Welcome Professor Diptarka Hait!
The Chemistry Department is pleased to welcome Diptarka Hait to the faculty as Assistant Professor as of July 2025.
Dip is a theoretician who uses quantum mechanics to understand chemical phenomena, particularly those involving light. A childhood fascination with bright colors sparked his interest in chemical physics, leading him to pursue undergraduate studies in chemistry and physics at MIT. There, he was introduced to the wonders of both quantum mechanics and scientific research through his work with Professor Troy Van Voorhis on simulating lighting materials. Dip then pursued graduate studies in chemistry at UC Berkeley, where he worked with Professor Martin Head-Gordon to develop mean-field electronic structure methods. His doctoral work on reliably optimizing molecular orbitals for excited states led to low-cost computational approaches that achieve nearly quantitative accuracy in predicting X-ray spectra. This work enabled extensive collaborations with experimental spectroscopists at UC Berkeley and Lawrence Berkeley National Laboratory to investigate ultrafast processes such as Jahn-Teller symmetry breaking dynamics. Aside from his work on excited states, Dip’s Berkeley research also spanned catalysis, chemical bonding, selected configuration interaction, quantum computing, and combustion. His graduate studies were supported by a Berkeley Fellowship and a Pimentel Research Award. Dip subsequently moved across the San Francisco Bay to be a Stanford Science Fellow hosted by Professor Todd Martinez, studying the coupled motion of electrons and nuclei that drives photochemistry. He has also worked to advance the use of graphics cards for accelerating quantum chemical calculations and for reliably identifying transition states of chemical reactions.

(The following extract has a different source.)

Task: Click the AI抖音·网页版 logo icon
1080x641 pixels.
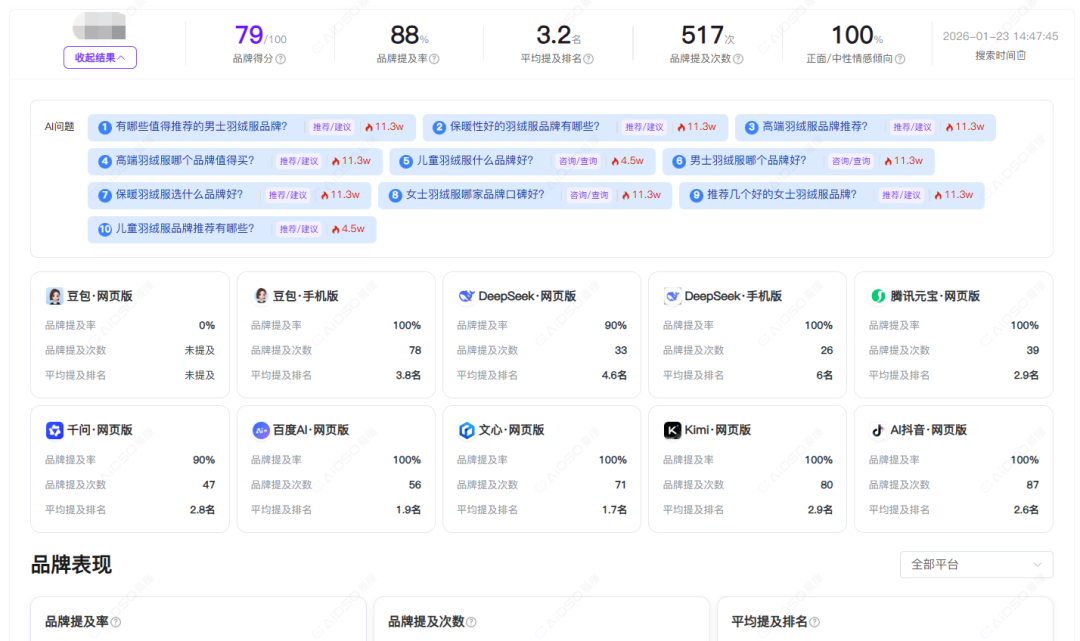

Dip’s scientific contributions have been recognized by several awards, such as a Young Investigator Award from the ACS Division of Physical Chemistry and a CCG Graduate Research Excellence Award from the ACS Division of Computers in Chemistry. Outside of research, Dip held leadership roles in chemistry student organizations at both MIT and UC Berkeley. He also participated in the International Chemistry Olympiads as a high school student, where he won two gold and one silver medals.